The test code simply allocates a user specified size of memory, prefaults it, mlocks it, and then uses rdtsc to count the cycles of individual random memory accesses (read only). I also have a small calibration loop to try to determine the rough cost of the rdtsc instruction and remove it from the total cycles counted. With very large blocks of memory you see dram performance and with small blocks of memory you can see different stages of the cache hierarchy.
Here are the results as a histogram for a 32way 8 socket opteron sampling 1gb of memory:
Since even all processors in a 4 socket system are not directly connected to each other you usually see 2-3 peaks depending on which cpu you're scheduled on. The fastest is always local memory and then you see one and perhaps two hops to remote nodes on the same board. Here we see a smallish peak for local memory and a larger peak as more random samples hit the other three cores on our board.
Then there is the horrible clump once we go over the slow HT links to the other board where we regularly see up to .5us memory access latencies!
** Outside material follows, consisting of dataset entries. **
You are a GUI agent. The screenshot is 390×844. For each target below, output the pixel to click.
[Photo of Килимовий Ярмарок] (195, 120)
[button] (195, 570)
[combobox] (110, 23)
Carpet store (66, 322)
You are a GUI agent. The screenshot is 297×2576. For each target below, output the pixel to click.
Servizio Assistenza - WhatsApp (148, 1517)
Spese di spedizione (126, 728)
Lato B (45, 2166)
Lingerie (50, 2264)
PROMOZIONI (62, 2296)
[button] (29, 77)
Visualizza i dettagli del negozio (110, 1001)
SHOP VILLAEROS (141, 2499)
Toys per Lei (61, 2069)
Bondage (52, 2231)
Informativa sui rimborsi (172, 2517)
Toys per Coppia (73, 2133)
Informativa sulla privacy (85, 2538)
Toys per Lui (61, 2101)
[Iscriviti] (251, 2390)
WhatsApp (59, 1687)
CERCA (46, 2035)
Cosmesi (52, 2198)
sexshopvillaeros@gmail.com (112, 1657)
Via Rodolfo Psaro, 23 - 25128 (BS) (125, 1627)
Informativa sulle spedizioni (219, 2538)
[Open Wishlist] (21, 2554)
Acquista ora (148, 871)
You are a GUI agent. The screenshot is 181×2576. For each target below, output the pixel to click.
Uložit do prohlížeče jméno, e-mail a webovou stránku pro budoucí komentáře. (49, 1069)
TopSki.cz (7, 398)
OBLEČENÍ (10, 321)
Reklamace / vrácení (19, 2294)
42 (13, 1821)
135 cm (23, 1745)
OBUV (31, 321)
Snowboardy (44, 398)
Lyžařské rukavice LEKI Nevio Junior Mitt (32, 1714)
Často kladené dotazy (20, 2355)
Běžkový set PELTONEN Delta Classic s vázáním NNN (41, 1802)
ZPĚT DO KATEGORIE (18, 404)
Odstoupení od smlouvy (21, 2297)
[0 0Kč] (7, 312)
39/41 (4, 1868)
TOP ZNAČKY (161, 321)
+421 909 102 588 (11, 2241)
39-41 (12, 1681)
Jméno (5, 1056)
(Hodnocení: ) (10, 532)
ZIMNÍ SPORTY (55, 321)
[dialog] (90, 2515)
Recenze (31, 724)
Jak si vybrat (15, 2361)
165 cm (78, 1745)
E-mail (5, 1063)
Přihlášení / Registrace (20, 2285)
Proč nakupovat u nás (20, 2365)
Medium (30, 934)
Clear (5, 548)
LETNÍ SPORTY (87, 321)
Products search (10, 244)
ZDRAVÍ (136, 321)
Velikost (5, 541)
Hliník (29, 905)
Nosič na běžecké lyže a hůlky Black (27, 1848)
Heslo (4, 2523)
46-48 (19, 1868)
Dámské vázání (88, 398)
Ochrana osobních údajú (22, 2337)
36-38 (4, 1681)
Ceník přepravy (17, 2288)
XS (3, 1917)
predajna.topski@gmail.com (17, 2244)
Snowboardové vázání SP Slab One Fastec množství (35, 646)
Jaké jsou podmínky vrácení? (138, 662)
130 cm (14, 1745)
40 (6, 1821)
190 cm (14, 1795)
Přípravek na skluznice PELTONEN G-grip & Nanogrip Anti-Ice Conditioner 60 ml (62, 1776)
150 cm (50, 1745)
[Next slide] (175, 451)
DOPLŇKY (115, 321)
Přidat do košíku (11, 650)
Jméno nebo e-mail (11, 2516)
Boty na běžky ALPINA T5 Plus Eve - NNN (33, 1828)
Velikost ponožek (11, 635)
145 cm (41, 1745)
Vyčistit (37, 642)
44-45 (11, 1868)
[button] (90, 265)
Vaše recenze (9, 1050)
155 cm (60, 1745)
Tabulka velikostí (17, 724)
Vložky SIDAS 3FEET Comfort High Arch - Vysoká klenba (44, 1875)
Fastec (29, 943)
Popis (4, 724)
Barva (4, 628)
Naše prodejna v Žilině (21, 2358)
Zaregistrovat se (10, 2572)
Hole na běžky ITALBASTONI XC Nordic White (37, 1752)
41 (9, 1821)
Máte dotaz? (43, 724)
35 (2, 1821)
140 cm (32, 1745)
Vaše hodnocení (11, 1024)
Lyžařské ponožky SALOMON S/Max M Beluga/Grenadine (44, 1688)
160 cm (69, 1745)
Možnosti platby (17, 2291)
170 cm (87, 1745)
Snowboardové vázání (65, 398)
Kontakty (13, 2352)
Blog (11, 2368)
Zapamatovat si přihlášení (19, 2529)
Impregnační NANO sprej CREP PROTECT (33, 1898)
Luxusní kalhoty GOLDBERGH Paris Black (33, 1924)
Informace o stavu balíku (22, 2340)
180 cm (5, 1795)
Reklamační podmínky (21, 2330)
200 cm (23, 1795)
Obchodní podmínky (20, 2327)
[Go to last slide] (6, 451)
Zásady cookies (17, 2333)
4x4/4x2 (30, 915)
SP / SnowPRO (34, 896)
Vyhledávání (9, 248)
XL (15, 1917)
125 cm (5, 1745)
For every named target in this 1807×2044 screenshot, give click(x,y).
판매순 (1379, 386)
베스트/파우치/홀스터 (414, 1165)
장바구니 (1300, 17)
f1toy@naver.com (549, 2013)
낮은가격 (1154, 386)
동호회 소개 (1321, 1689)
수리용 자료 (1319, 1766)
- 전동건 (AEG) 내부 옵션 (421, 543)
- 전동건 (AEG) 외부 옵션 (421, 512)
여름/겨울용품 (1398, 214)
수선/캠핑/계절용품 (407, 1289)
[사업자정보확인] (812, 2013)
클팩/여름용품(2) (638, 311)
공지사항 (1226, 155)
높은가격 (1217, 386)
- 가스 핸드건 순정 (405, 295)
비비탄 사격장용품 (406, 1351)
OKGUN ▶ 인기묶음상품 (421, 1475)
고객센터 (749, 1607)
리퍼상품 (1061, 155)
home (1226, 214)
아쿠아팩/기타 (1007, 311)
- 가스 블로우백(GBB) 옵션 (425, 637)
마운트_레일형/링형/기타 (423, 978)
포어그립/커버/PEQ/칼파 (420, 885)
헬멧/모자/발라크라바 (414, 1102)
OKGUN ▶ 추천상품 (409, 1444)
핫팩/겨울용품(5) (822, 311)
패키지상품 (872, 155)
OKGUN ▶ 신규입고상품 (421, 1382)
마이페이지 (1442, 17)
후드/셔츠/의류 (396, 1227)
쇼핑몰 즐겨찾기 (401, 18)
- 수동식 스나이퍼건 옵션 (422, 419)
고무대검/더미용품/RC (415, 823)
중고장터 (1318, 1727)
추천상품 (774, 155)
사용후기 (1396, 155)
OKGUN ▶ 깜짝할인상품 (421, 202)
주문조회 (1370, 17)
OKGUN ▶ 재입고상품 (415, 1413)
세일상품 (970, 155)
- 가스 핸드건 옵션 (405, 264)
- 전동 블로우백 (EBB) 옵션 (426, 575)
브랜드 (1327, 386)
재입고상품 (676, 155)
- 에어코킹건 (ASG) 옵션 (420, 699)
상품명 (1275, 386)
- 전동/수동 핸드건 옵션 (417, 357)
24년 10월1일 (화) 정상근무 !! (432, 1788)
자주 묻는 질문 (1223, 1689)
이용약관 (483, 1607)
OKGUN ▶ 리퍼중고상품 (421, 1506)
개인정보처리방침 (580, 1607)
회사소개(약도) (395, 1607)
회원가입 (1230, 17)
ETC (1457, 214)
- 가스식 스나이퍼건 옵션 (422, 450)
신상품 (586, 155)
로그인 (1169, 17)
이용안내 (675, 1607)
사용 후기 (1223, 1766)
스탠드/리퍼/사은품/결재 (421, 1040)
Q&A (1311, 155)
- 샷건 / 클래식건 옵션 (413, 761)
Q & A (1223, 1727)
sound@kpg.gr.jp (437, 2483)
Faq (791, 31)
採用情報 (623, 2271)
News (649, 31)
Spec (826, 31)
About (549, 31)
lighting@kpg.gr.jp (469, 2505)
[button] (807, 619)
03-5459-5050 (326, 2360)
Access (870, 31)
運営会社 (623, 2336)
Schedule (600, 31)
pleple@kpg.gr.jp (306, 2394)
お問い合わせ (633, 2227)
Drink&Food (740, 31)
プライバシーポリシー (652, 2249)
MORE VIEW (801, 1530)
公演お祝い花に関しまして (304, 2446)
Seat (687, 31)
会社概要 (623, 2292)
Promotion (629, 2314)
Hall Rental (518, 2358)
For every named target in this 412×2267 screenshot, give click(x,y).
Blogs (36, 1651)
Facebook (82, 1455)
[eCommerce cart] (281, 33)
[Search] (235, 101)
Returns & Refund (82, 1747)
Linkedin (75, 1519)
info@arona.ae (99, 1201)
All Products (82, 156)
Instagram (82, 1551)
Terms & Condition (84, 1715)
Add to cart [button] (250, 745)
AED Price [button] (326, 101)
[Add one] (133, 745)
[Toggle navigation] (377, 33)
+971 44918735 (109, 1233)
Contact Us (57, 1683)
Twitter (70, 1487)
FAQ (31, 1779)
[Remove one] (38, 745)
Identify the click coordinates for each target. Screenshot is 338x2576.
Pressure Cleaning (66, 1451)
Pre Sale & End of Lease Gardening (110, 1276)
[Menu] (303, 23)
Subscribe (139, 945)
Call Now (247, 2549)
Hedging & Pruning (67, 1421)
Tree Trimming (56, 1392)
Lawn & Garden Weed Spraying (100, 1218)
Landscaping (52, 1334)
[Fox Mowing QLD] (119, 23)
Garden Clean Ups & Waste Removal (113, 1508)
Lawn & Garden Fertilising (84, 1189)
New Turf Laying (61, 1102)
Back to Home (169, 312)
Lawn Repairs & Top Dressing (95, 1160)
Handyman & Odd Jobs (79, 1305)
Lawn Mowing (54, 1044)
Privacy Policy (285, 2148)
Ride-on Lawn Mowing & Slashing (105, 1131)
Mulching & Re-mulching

Incredible. The other thing worth noting is that even the local access is unfortunately slow. I believe this has to do with the cache coherency protocol still requiring us to query each other socket before owning the line.
Next we have a simpler, two socket nehalem sampling 128mb of memory:
This is really very clean. In fact, we can pick out particular features of dram looking at this graph. First, we see two tall peaks, representing local and remote dram. The second is only taller because the first has more minor variance, it is wider. So it's roughly 85ns for a local access and 135ns for remote. The other peaks we see are likely due to two causes. The short peak after the dram timing is likely covering requests which occur during a dram refresh cycle. The penalty is about the right amount of time for that. The short peak before is likely occurring due to back to back requests coming in for the same row.
Information like this helps us understand the relative trade-offs for different optimizations related to memory organization and locality.